▸ Task to complete: Resume the forum thread on handling an energetic poodle puppy, writing on from its final sentence.

▸ Excerpt to read:
▬▬▬▬▬▬▬▬▬▬
You have some great advice, but let me say this, I didn't see it anywhere else... When you are stressed your dog feels it too. It seems like the morning I am running late and about ready to break down, is the morning that Remington will plant two muddy paws on my suit, or will decide he needs to roll in the mud, then come in and roll on the sofa. It isn't that he is a bad dog, although when does that I tell him he is a bad poodle... but it is that I am so stressed that he is acting out because he doen't know how to deal with my stress. So, my advice find a routine. It will help destress you and in-turn it will help settle your puppy down.


----------



## MaryLynn (Sep 8, 2012)

This is probably going to come off as harsh, but I am not leaving it in criticism, but more so in hopes that other people who are in a similar situation to yours who are considering adopting a poodle puppy make sure that they have realistic expectations.

You have a lot on your plate, quite honestly, even without the poodle puppy because being a mom and taking care of a dog can be a lot of work-adding a puppy is a serious challenge. 

Your puppy sounds normal, some are a little less active, and some are even a little bit crazier than yours. Having a puppy from a smart breed of dogs is a whole new ball game. The barking is due to boredom, she has nothing to do to stimulate her mind, so she is barking at everything in your neighborhood to create "work" for her to do.

The fact that you are tethering her in your yard and letting her bark outside, and in your home is telling me that you didn't make a game plan for her first 2 years (yes, maturity is that far away-and for some dogs they don't slow down much until 4-5).

So you need to ask yourself, are you willing or do you even have the time to put in the work needed? You would have to start now, she is going to have more than double the energy she does right now in a few months. 

If this is something you are committed to, then it's time to make an action plan and then stick to it.

What type of tools/resources do you have?

Things that you will need: 

crate
6 foot leash for tethering (wear the leash looped around your waist to keep her out of trouble-it also reinforces your leadership with her-and hands free for the baby!)
training treats
interactive FUN toys that your dog is gaga for (have 3 out at a time, and have others to swap out during the week so she always has something different)
reading material/videos
poodleforum.com 
time for you (managing your stress is key, a dog senses your stress)

Things that would REALLY help (if you can afford them):

A dog walker
Doggy daycare?
group training sessions


Once you know what you have, and what you need to get, then it's plan making time.

Your puppy needs lot of mental stimulation, and unlike our human kids that often would rather sit around and watch TV, poodles actually love to learn and "work."
▬▬▬▬▬▬▬▬▬▬
▸ Raw data:
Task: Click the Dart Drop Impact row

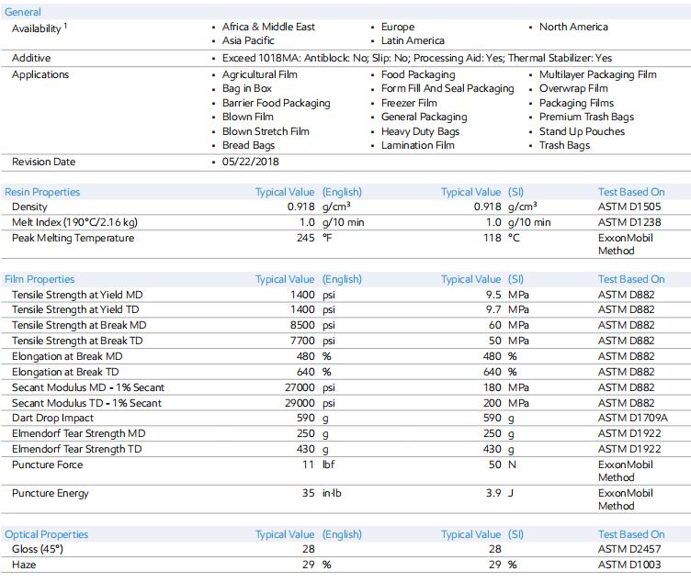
▬▬▬▬▬▬▬▬▬▬
▸ Task answer:
I think it's also probably a good time to teach her the joy of relaxing with you. Gryphon has started to learn that laying down beside me when I'm tired is just as nice as driving me nuts 

Sorry for the length! I think you have some meditating to do, and don't worry this is the most common problem with dogs her age in this situation and the good news is that you can control for the most part the outcome based off of how much time/training you can give her-unlike human children which after their teen phase tend to deviate and stop listening to us


----------



## Ladywolfe (Jan 11, 2012)

I am in total agreement with Carley's Mom, and couldn't say it any better.

And, yeah, I am the one with the poorly behaved young spoo who turned into a perfect gentleman with some intensive attention.  It can be done, and very, very quickly. But, although I have two other dogs, he had to become the entire focus of my every moment, without any exception. Once we got that established, now everybody is back to three dogs getting about equal attention--------except I seem to remain the complete center of their attention. I do not have any young children; only a husband. And, he is used to coming last in the line of priorities...LOL


----------



## Georgia the Red (Jul 15, 2012)

Thank you for the encouragement. I guess I honestly haven't been putting the dog first. I really wanted to go for a walk this morning but a shower and chores won out. I have decided to definitely start walking her 1-2 times each day. I will have to look over all the other suggestions. For now, I am just pooped!

I do not see re-homing as an option. My husband would never let that happen. He would just tell me to suck it up....which in all honesty is what I need to do. Just needed some words of wisdom, which I've definitely received. 

This forum by far has the kindest, smartest, and most professional posters.  I learned so much from reading each of your posts. 

Tomorrow is a new day with Miss Georgia!


----------



## Indiana (Sep 11, 2011)

You're going to do awesome, wish some of us were closer so we could help out


----------



## kukukachoo (Jul 26, 2012)

Georgia the Red said:


> Thank you for the encouragement. I guess I honestly haven't been putting the dog first. I really wanted to go for a walk this morning but a shower and chores won out. I have decided to definitely start walking her 1-2 times each day. I will have to look over all the other suggestions. For now, I am just pooped!
> 
> I do not see re-homing as an option. My husband would never let that happen. He would just tell me to suck it up....which in all honesty is what I need to do. Just needed some words of wisdom, which I've definitely received.
> 
> ...


Aww, I'm touched by your determination. Hang in there, mama!


----------



## MiniLouie (Jul 17, 2012)

Your dog has a lot of energy. 
I would look into a doggy daycare to take her to a few times a week. She needs to run off her energy. She will be a happier dog on the calm days with a day or two of crazy running around each week.


----------



## sandooch (Jan 20, 2011)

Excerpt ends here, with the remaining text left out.